In another moment the mirror will crack, and fate will seal her doom.
Paget's depiction includes the essential elements of the poem, yet he places the mirror so that it could never reflect events occurring outside the window. Furthermore, the Lady seems to step out excitedly from behind the loom, implying that she turned her back toward the mirror as she wove, a direct contradiction of the poem that essentially denies Tennyson's conception of artistic creativity. Paget's addition of a cushioned window seat makes the temptation to gaze upon Camelot irresistible and the Lady's downfall perfectly understandable. In other words, by creating an environment in which the Lady of Shalott cannot possibly fulfill her mission, Paget thereby renders her unable to make the choice between spirit and body that matters so much to Holman Hunt. Such distortion betrays the artist's carelessness rather than any independent analysis of the original poem. Inelegant or carelessly drawn lines and shading that remains surface pattern characterize parts of Paget's design, which exemplifies the deplorable state of post-1870s English book illustration.
Paget refined his style as his career progressed and, though never brilliant, attained competence. By 1890, in his series of representations for "The Wonderful Adventures of Phra the Phoenician" that appeared from July to December 1890 in the Illustrated London News, Paget displayed greater faithfulness to his text and a more careful, if mechanical, use of line. Eastern religion and the idea of reincarnation inform the story in which the hero lives .ind dies several times, always retaining his individual characteristics while conforming to his new environment.
Like "The Lady of Shalott," "Phra" is in part an escapist romantic adventure. As in his Lady of Shalott, Paget tries to make his characters appear medieval or exotic by adding specific costumes or facial features to a formulized figure type. His portrayals of women are more stylized than those of men, and Paget's female type changes little between 1881 and 1890. The Lady of Shalott, leaning slightly forward with her arms spread out at her sides, reappears in the seventh episode of "Phra" as Editha, now depicted in three-quarter view instead of in profile. Once Paget had developed a repertoire of poses and types, he reused figures and adapted them to their new situations by altering their hair, costumes, and compositional arrangements.

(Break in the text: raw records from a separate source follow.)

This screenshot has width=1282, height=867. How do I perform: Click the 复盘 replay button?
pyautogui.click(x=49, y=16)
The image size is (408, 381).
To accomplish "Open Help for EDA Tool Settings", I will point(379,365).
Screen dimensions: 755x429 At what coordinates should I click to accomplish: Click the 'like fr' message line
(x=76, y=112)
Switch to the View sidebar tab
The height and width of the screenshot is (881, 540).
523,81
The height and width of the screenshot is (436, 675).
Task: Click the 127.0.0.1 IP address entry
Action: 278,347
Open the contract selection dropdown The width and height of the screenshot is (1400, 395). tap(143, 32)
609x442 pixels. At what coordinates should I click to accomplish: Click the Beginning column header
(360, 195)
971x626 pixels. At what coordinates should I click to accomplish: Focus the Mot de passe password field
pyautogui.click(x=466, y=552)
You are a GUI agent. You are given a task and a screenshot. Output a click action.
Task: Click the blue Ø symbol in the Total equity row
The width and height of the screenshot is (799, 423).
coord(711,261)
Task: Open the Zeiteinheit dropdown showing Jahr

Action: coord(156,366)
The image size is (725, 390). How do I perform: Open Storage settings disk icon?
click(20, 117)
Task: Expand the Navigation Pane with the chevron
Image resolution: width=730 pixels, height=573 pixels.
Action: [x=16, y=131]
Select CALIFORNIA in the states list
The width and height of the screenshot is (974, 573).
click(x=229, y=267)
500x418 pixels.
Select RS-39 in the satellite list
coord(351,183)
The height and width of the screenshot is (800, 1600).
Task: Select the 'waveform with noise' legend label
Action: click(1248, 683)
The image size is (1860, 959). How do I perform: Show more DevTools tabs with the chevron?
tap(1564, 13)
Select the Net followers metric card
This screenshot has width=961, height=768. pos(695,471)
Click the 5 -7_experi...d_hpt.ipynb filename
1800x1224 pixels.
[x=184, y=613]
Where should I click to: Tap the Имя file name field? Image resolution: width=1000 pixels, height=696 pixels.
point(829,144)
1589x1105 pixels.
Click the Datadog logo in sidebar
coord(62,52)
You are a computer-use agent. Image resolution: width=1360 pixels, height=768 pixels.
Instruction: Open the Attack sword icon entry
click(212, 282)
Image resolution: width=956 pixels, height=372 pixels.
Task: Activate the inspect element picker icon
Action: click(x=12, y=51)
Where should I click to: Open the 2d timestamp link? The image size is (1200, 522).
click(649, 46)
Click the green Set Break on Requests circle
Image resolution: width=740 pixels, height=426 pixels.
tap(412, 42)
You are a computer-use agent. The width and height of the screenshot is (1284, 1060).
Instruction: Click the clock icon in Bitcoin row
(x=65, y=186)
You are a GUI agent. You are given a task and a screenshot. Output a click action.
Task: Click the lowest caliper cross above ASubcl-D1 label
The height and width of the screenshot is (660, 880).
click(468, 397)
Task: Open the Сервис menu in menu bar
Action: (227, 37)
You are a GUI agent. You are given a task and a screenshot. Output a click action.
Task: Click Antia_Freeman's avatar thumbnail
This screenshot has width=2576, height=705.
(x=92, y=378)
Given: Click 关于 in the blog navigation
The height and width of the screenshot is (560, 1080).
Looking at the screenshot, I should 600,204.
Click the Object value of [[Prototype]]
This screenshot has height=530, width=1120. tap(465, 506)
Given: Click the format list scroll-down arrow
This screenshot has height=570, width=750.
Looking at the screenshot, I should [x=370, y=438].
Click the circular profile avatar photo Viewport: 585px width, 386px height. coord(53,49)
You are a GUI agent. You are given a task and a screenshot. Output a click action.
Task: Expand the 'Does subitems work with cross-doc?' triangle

1. Simon Houfe, The Dictionary of British Book Illustrators and Caricaturists 1800-1914 (Woodbridge, Suffolk: Baron Publishing, 1978), 407. 2. See Henry Blackburn, The Art of Illustration (London: W. H. Alien, 1894), 189, 219-20, for a contemporary criticism of the lack of individuality and originality, scratchiness, poor drawing, and exaggeration in illustration of the 188os and 189os.References
Blackburn, Henry. The Art of Illustration. London: W. H. Alien, 1894.
Fogelman, Peggy A. Ladies of Shalott: A Victorian Masterpiece and its Contexts, Ed. George P. Landow. Brown University: 1985. p. 136.
Houfe, Simon. The Dictionary of British Book Illustrators and Caricaturists 1800-1914. Woodbridge, Suffolk: Baron Publishing, 1978.
Tennyson, Alfred. The Works. London: C. Kegan Paul and Co., 1881.